Quand on allume la télévision dans la chambre 102 de l'hôtel Lloyd à Amsterdam, on tombe en premier lieu sur un court film, une vidéo, dont je n'ai pas compris le statut d'abord car j'ai cru à un programme de télévision comme un autre, alors que passant en boucle cette vidéo doit tenir lieu de quelque chose comme un fond d'écran.
Pendant quelques minutes, tout en fredonnant sur fond de percussions discrètes, une jeune femme, avec des gestes ralentis et qui se veulent je pense voluptueux, astique un intérieur blanc et lumineux, assez vide, où on ne perçoit pas le moindre grain de poussière. D'abord on voit en gros plan les plumes de casoar d'un long plumeau, puis une suite de plans où, à genoux, debout sur un lit, penchée sur une fenêtre, avec des brosses douces, des balais, des éponges, cette femme nettoie et époussette ; elle caresse même de ses chiffons deux personnages immobiles... Dans une galerie d'art on ne ferait sans doute pas très attention, là c'est étrange de se retrouver avec de telles images dans une chambre d'hôtel qui ressemble au décor filmé. Je n'ai encore interrogé personne sur la présence de cette vidéo mais, passant mes journées à contempler en peinture des intérieurs hollandais du XVIIe siècle parfaitement briqués et présentés au summum de leur éclat, je ne peux m'empêcher de voir ce choix comme une sorte de prolongation de ces préoccupations outrancièrement domestiques.

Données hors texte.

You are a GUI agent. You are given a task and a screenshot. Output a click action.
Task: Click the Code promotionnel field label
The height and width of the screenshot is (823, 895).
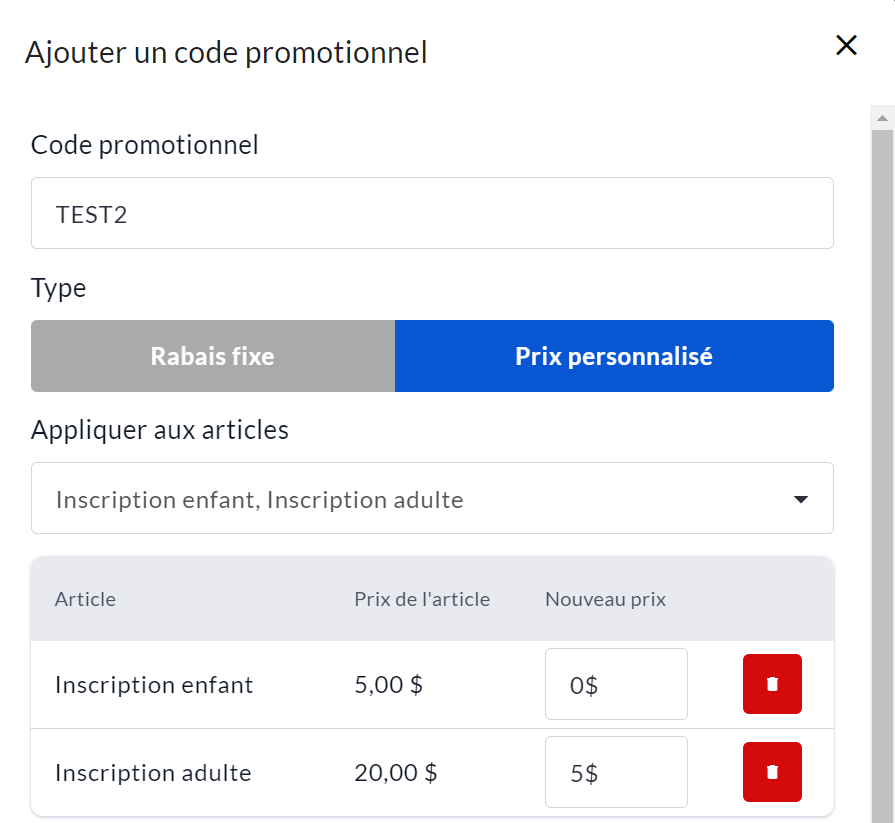click(x=145, y=145)
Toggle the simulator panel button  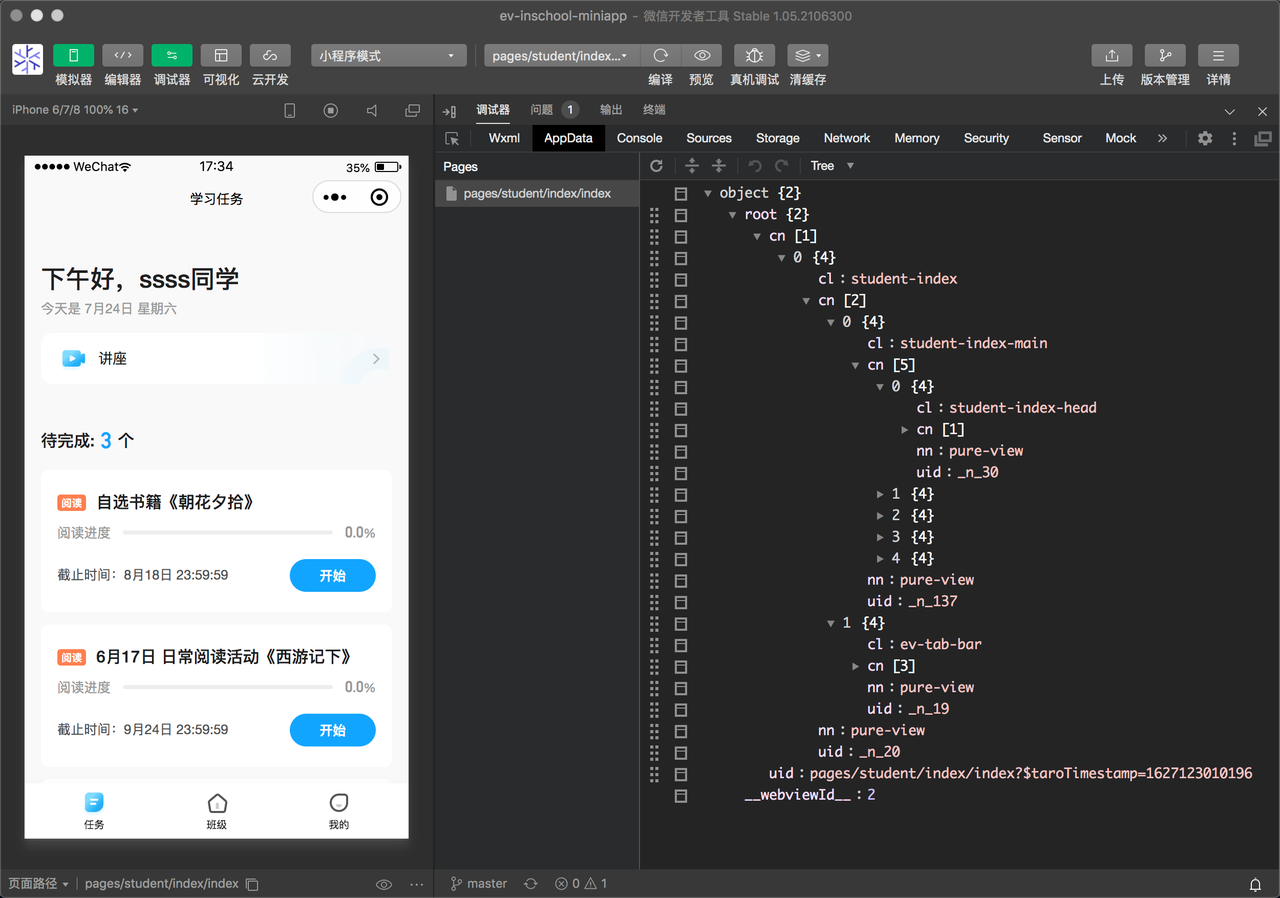pyautogui.click(x=73, y=56)
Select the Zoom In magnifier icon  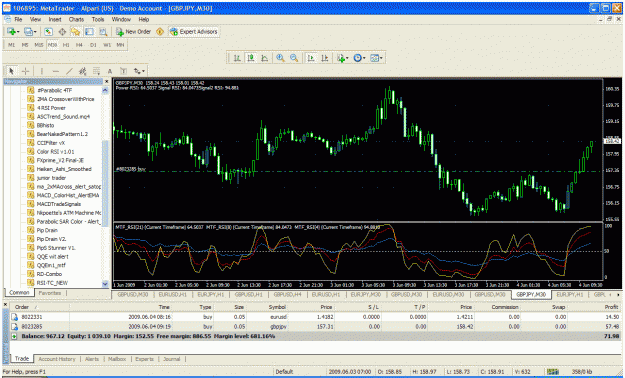pyautogui.click(x=280, y=58)
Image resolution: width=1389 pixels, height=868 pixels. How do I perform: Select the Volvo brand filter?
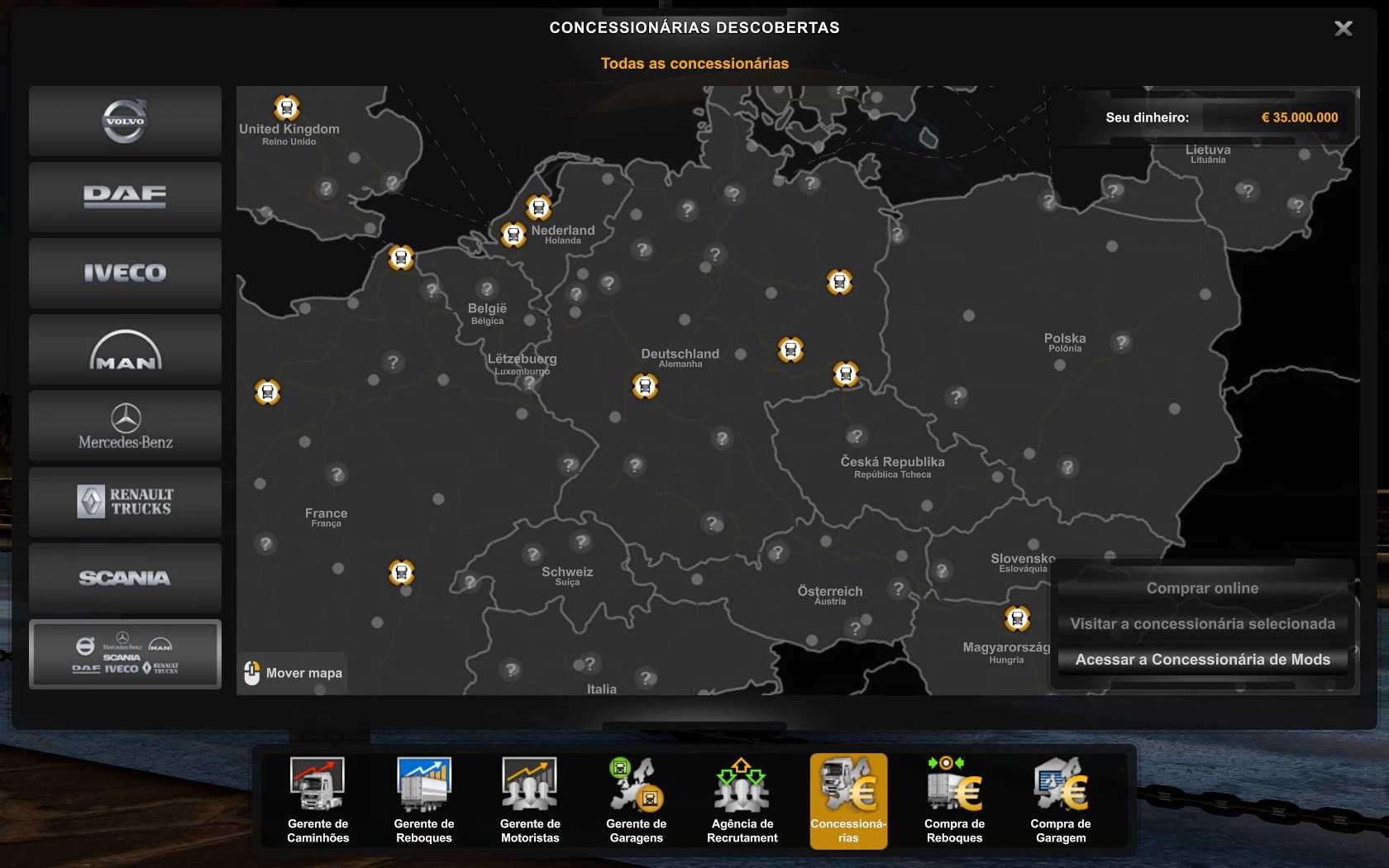click(x=125, y=121)
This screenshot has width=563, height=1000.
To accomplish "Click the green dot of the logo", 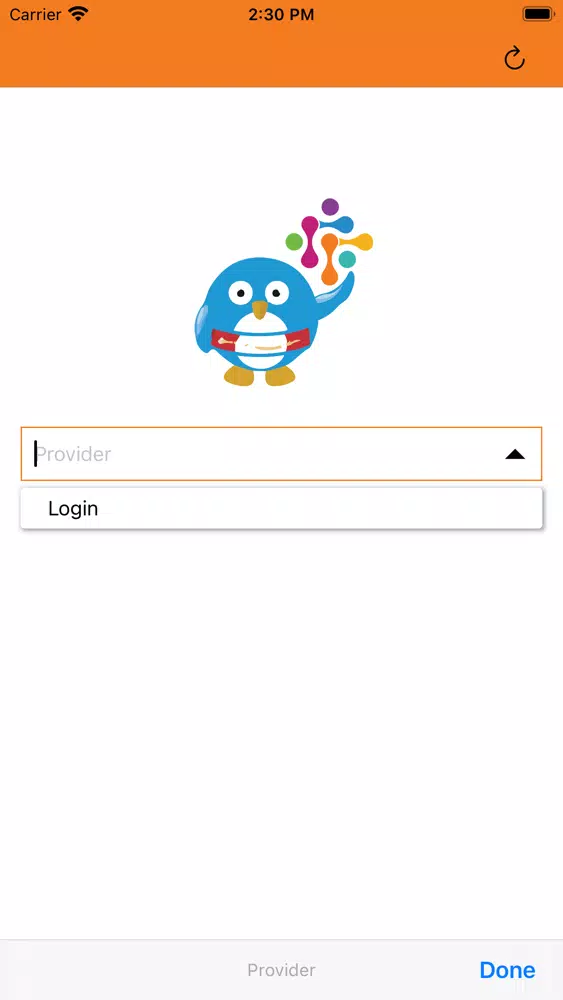I will (x=294, y=242).
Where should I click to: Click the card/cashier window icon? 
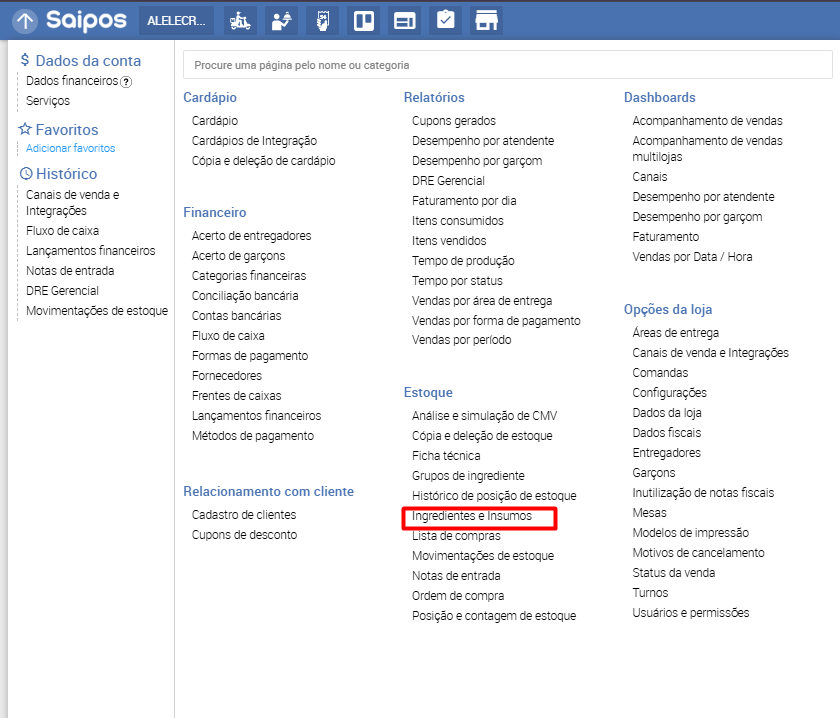(x=404, y=21)
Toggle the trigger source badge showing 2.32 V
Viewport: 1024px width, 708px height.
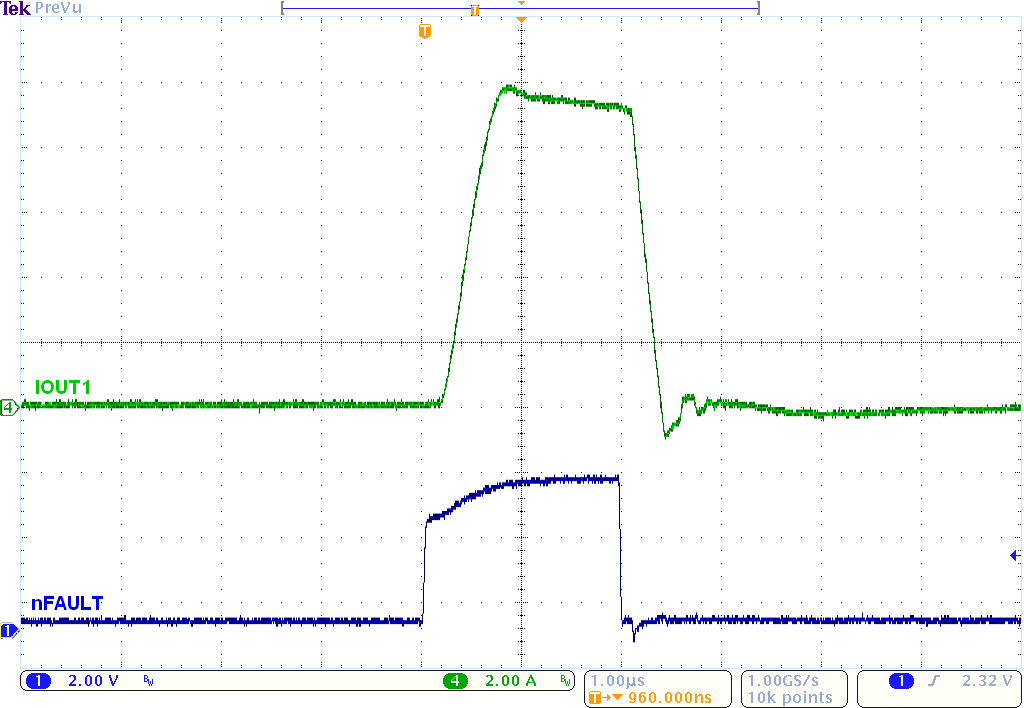(x=983, y=681)
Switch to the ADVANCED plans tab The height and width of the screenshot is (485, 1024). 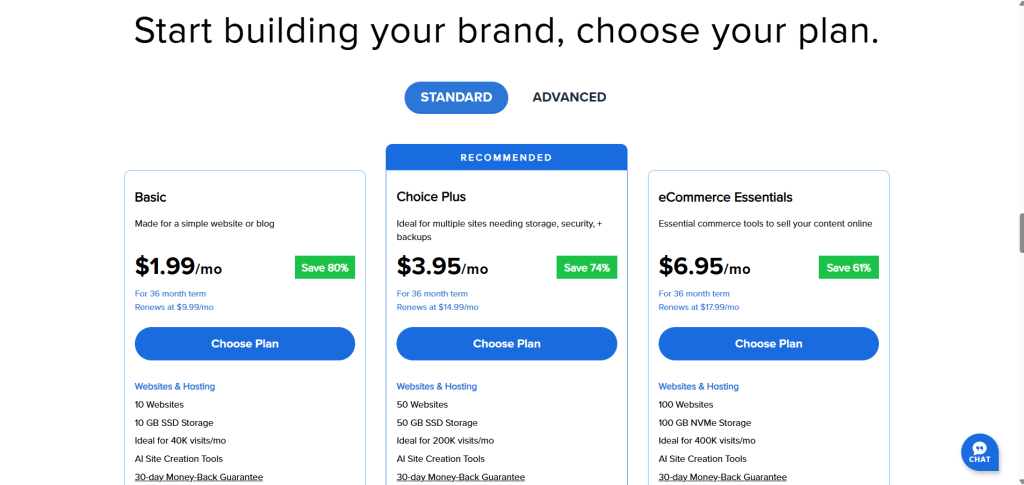click(569, 97)
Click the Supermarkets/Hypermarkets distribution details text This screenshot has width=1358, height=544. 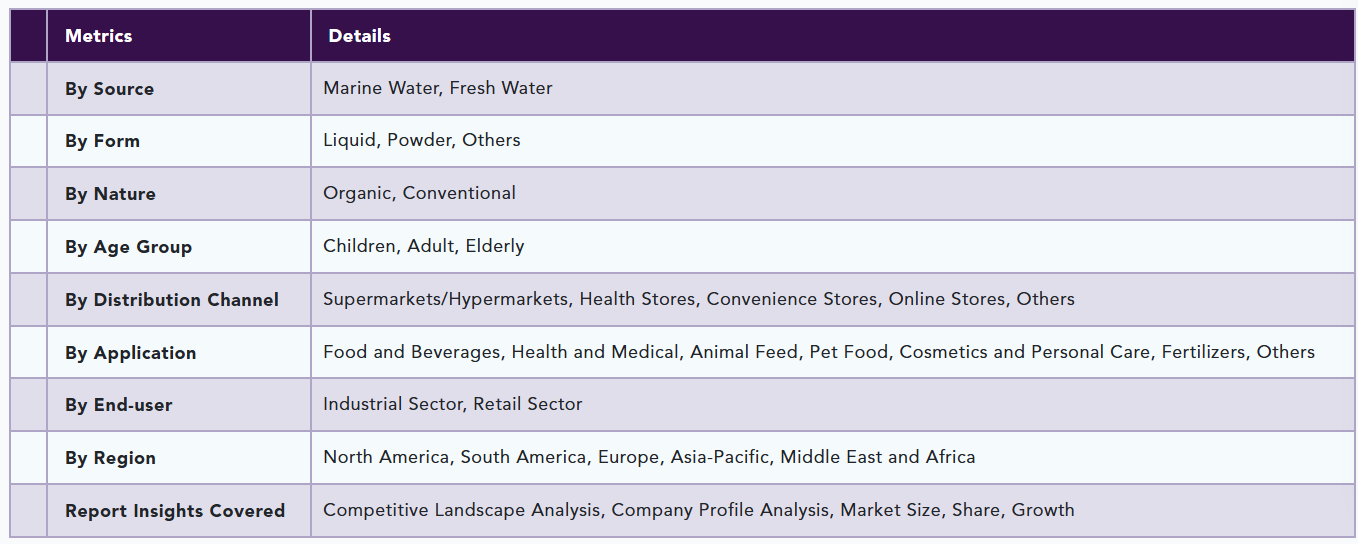tap(699, 299)
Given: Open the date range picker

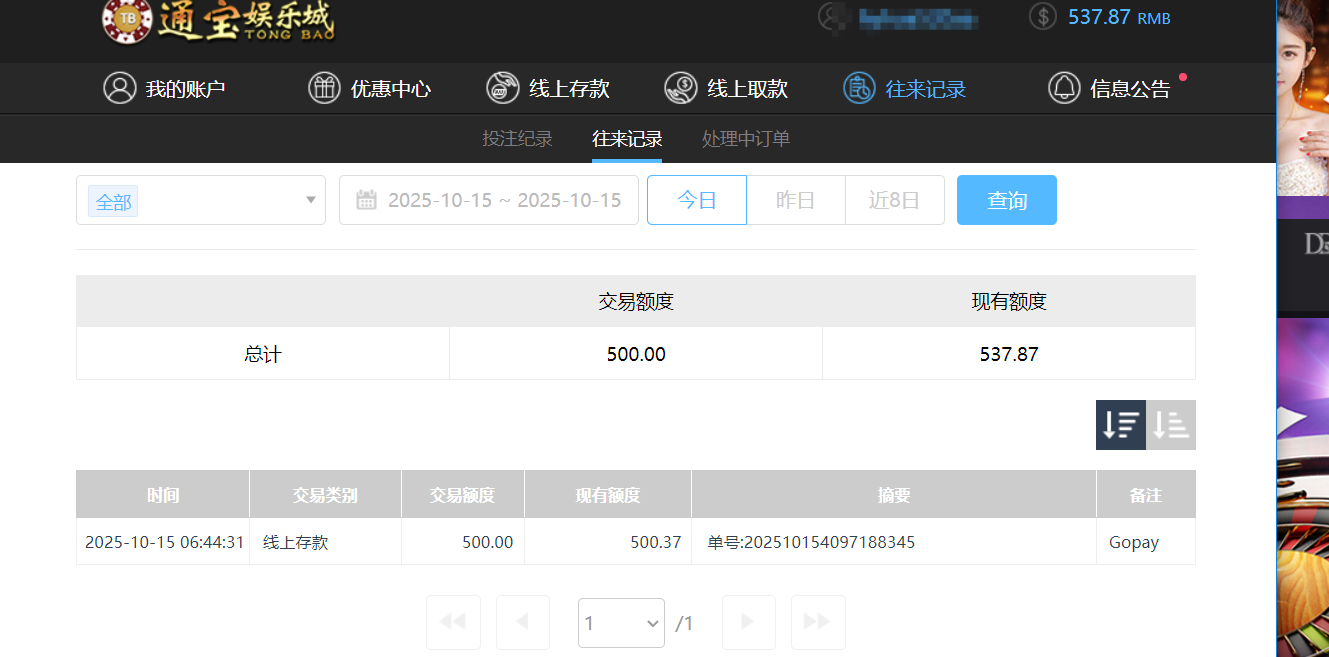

Pour ma part, je n'ai pas une grande passion pour le ménage, mais il m'est arrivé, comme à tout le monde sans doute, en nettoyant, de sentir que cette activité pourrait ne jamais avoir de fin et absorber définitivement mon temps. De percevoir, en nettoyant les sols, les objets, les carreaux, une sorte d'invitation à ne plus se consacrer qu'à cela - une vie entièrement occupée à rendre un petit bout de monde plus propre, plus luisant, plus doux, plus net...
Dans le tableau de Vermeer dit La lettre d'amour que je regardais hier au Rijkmuseum, servante et maîtresse échangent un regard complice autour d'une lettre dont le spectateur ne saura rien. Il est pour se consoler invité à poser les yeux sur la pièce luxueuse et pas rangée dans laquelle sont méticuleusement décrits une corbeille à linge qui traine, un coussin par terre, un balai et des socques qui encombrent l'entrée – une vraie atmosphère du matin dans une maison où on ouvre portes et fenêtres pour faire entrer l'air, où on ne craint pas de faire bouger les choses en l'honneur de cette unité de temps très respectable qu'est la journée qui commence.
Non, moi je ne trouve pas que les intérieurs de Vermeer soient confinés, au contraire.